§ **PROMPT**: All that is needed is the run of lines from the top of the entries to the line with "Task: Open 打印预览 (Print Preview)", that line included, repeated exactly and free of pictures.

§ **LISTED ENTRIES**:
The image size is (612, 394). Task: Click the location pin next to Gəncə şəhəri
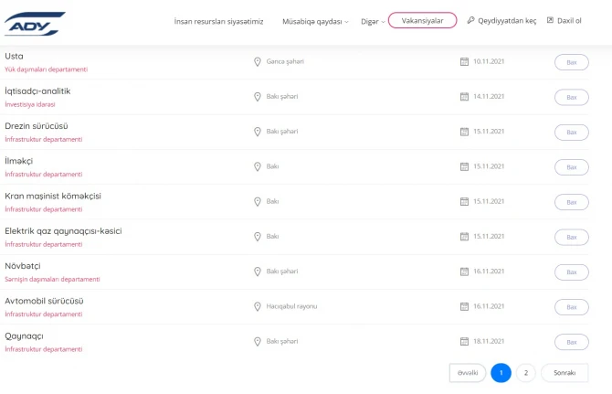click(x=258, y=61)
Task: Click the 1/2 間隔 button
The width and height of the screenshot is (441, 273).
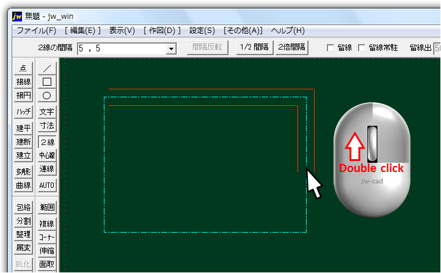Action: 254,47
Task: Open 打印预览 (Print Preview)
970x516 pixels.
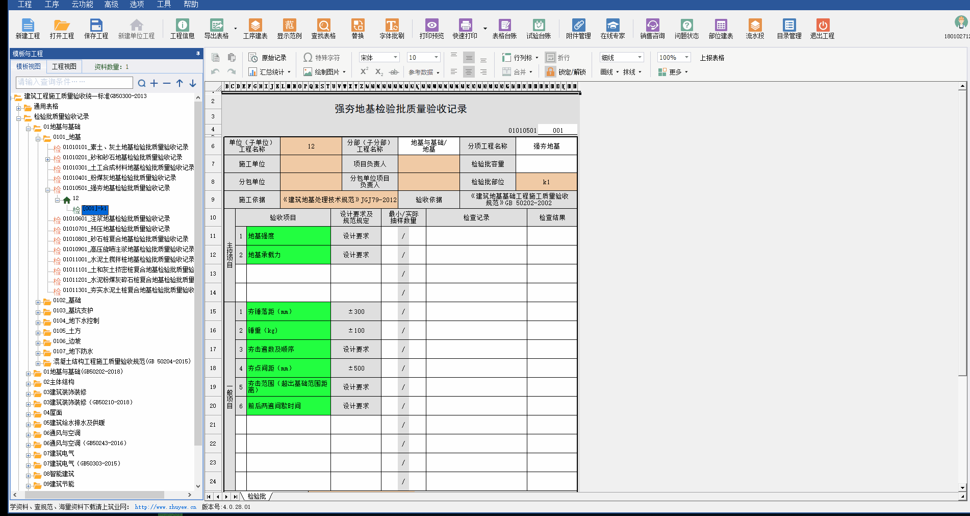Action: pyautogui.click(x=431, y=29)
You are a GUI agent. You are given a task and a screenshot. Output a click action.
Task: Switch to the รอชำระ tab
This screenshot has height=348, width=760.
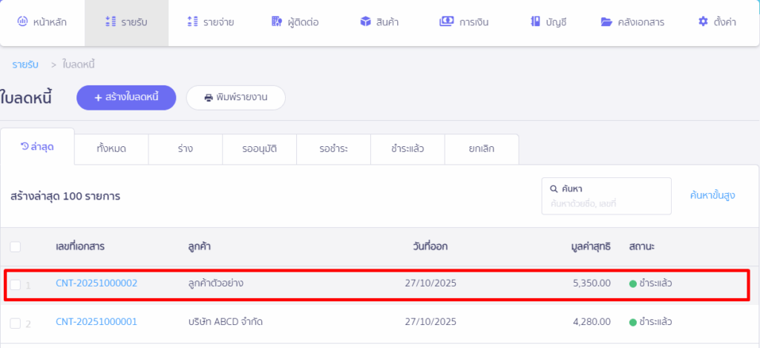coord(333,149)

§ **ANSWER TO THE EXERCISE**:
The image size is (612, 394). Task: Click the location pin next to Gəncə şəhəri
click(x=258, y=61)
Task: Click the 1/2 間隔 button
The width and height of the screenshot is (441, 273).
Action: 254,47
Task: Open 打印预览 (Print Preview)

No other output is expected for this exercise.